レジスタ・メモリ・マイクロコード解説

CPUの仕組み|レジスタ・メモリ・マイクロコード解説

CPUの仕組み:レジスタとマイクロコードによるデータ処理

CPUは中央演算処理装置(Central Processing Unit)の略で、
内部に様々な レジスタ を持ち、メモリ上のプログラムとデータを効率よく処理します。

1. CPUのレジスタ構造

代表的なレジスタと役割:

  • プログラムカウンタ(PC):次に実行する命令のアドレスを保持。
  • 命令レジスタ(IR):現在実行中の命令を保持。
  • アキュムレーター(ACC):ALUの計算結果を一時保持。
  • アドレスレジスタ(AR/MAR):メモリ上のデータ・命令のアドレスを示す。
  • メモリデータレジスタ(MDR):メモリから読み込んだデータや書き込むデータを保持。
  • 汎用レジスタ(GPR):計算やデータ一時保存に使用。

2. メインメモリとのやり取り

レジスタはメインメモリと直接やり取りし、データ読み書きを行います。

  • 読み込み (Load)
    1. PC (Out) → MAR (In):次命令のアドレスを指定
    2. Memory (Read) → MDR (In):データを取得
    3. MDR (Out) → 汎用レジスタ (In):値を格納
  • 書き込み (Store)
    1. アドレス (Out) → MAR (In)
    2. 汎用レジスタ (Out) → MDR (In)
    3. MDR (Out) → Memory (Write)

3. 演算装置(ALU)の動作

ALUは算術・論理演算を行う装置で、複数のレジスタを入力として計算します。

  • 加算 (ADD)
    1. レジスタA (Out) → ALU入力1
    2. レジスタB (Out) → ALU入力2
    3. ALU (ADD実行) → 結果 → アキュムレーター (In)
    4. 同時に結果フラグを Status/Flag レジスタに更新
  • 減算 (SUB, 2の補数)
    1. レジスタB (Out) → NOT回路 → ALU入力2
    2. キャリー入力を1に設定 → 2の補数化
    3. レジスタAとALU入力2を加算 → 結果 → ACC
  • シフト演算
    • 左シフト (\times 2):全ビット左に移動、溢れたビットは Carry Flag に
    • 右シフト (\div 2)
      • 論理シフト:左端に0を補填
      • 算術シフト:符号ビットを維持

4. フラグとプログラムカウンタ制御

  • 条件分岐 (JZなど)
    1. Zero Flagを確認
    2. 成立時:命令のアドレス → PC
    3. 不成立時:PCは自動+1
  • 無条件ジャンプ (JMP)
    1. 命令レジスタの定数部 → PC
  • キャリー・オーバーフロー
    • キャリーフラグ (CF):加算で桁あふれ、減算で借り
    • オーバーフローフラグ (OF):符号付き計算で範囲超過
    • シフト演算の切り捨てはCarry Flagに反映

5. マイクロコード視点のまとめ

CPUの動作は、クロックごとにレジスタ・ALU・メモリ間の「ゲート開閉」を順次実行しています。
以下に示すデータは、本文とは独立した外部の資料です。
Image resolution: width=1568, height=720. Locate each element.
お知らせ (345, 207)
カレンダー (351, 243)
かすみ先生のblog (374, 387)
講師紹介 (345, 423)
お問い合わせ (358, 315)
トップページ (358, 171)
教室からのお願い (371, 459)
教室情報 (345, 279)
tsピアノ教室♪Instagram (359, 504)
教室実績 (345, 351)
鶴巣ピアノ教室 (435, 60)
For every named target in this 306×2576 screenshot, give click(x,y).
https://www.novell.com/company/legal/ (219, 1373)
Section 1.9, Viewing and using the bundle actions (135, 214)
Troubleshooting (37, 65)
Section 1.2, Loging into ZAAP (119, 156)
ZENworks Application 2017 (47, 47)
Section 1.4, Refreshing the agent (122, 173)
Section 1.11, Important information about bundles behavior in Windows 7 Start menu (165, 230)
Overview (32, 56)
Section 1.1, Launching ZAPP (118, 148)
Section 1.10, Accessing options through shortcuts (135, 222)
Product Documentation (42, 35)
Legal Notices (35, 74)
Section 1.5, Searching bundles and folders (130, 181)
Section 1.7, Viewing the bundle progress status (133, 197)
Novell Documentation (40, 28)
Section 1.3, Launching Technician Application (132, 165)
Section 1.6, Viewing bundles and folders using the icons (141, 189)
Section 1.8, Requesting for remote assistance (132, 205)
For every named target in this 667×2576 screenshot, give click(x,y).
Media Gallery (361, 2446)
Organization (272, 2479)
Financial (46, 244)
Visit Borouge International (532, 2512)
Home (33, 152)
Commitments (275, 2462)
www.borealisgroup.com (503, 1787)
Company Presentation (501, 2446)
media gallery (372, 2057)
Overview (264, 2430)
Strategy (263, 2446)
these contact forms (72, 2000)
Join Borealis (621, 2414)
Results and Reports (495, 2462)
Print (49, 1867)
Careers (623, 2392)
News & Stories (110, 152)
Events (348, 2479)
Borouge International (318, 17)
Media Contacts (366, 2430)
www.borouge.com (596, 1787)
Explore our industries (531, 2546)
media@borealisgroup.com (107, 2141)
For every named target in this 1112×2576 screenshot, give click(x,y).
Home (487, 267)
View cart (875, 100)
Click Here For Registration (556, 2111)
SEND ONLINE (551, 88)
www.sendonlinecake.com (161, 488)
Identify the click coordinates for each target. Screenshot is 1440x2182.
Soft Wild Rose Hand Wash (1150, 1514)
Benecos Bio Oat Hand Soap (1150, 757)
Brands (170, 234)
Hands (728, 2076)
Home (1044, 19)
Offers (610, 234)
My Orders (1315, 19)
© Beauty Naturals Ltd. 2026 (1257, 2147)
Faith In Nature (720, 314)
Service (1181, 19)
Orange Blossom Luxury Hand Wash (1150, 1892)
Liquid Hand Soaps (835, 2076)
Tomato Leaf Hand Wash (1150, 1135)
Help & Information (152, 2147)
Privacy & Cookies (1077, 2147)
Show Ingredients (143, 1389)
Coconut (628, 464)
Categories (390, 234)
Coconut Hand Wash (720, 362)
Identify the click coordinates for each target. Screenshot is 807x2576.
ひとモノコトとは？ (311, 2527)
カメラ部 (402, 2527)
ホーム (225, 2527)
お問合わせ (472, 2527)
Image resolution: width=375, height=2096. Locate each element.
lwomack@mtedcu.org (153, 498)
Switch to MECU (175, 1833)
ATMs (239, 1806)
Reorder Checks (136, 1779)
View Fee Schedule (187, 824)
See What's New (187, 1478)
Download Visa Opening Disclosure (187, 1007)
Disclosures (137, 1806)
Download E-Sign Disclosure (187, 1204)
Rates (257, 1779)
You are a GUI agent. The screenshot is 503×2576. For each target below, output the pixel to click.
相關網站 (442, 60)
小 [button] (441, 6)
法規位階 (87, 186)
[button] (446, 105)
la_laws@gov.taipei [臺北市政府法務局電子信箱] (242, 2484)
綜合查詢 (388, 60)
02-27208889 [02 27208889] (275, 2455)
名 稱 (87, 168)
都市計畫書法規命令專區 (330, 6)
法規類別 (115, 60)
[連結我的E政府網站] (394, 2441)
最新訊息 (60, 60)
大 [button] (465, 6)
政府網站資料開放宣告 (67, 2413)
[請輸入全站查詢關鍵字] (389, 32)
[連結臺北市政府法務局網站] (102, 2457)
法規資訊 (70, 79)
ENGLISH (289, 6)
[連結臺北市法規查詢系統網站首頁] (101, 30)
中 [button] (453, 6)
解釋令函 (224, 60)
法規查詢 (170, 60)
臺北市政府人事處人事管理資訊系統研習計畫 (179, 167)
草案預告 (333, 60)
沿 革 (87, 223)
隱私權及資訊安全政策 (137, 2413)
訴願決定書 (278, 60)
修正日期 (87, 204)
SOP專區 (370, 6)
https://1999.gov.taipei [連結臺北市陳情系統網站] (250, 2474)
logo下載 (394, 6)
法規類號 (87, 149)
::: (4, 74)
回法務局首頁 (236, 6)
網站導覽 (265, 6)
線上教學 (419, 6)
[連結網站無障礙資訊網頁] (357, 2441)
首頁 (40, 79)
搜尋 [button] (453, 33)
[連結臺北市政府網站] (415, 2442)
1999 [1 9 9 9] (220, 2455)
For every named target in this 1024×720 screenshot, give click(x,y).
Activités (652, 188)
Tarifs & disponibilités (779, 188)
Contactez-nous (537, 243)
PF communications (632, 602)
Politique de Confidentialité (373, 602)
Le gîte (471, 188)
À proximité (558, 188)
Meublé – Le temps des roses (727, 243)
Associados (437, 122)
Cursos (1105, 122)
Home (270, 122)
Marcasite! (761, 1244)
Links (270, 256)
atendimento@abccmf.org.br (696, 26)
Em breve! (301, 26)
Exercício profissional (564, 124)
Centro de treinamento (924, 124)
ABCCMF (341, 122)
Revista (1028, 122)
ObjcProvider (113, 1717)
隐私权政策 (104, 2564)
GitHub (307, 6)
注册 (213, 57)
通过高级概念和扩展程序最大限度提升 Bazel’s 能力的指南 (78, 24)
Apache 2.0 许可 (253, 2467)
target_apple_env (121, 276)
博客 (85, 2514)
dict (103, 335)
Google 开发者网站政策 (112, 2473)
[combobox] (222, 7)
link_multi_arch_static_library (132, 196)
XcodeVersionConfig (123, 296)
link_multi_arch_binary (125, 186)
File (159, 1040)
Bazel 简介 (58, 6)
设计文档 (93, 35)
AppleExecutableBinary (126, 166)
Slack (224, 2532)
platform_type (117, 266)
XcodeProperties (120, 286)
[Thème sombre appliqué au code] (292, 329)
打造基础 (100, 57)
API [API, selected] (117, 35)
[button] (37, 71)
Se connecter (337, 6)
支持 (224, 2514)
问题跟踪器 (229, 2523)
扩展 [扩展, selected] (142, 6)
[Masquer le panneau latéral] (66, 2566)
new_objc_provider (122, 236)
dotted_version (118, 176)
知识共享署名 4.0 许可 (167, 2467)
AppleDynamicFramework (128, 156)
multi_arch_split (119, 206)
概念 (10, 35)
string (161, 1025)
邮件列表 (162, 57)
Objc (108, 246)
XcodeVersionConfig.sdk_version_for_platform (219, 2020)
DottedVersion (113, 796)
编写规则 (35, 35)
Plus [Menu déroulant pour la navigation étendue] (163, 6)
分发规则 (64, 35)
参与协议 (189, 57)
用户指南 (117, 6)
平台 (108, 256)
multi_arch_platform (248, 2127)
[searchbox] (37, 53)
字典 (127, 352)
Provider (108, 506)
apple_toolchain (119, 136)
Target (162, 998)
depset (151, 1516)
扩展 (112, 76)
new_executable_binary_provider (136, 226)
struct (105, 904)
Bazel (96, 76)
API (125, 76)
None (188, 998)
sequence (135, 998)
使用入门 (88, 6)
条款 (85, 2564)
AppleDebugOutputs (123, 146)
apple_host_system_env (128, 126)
例:

ADD命令マイクロコード例
  RegA_Out → ALU_In1
  RegB_Out → ALU_In2
  ALU_FUNC_ADD
  ALU_Out → ACC_In
  StatusReg_Update

Q&A:専門用語解説

Q1: レジスタとは?
CPU内部の高速記憶装置で、命令やデータを一時的に保持する。
Q2: プログラムカウンタ(PC)とは?
次に実行する命令のメモリアドレスを保持するレジスタ。
Q3: 命令レジスタ(IR)とは?
現在実行中の命令を保持するレジスタ。
Q4: アキュムレーター(ACC)とは?
算術論理演算の結果を一時的に保持するレジスタ。
Q5: メモリアドレスレジスタ(MAR)とは?
メモリ上の読み書き対象アドレスを保持するレジスタ。
Q6: メモリデータレジスタ(MDR)とは?
メモリから読み込んだデータや書き込むデータを一時保持する。
Q7: ALUとは?
算術・論理演算装置。加算・減算・論理演算・シフト演算を行う。
Q8: フラグレジスタとは?
演算結果の状態(ゼロ、キャリー、オーバーフローなど)を保持するレジスタ。
Q9: マイクロコードとは?
CPU内部の制御信号の組み合わせで、命令実行の最小単位を定義する。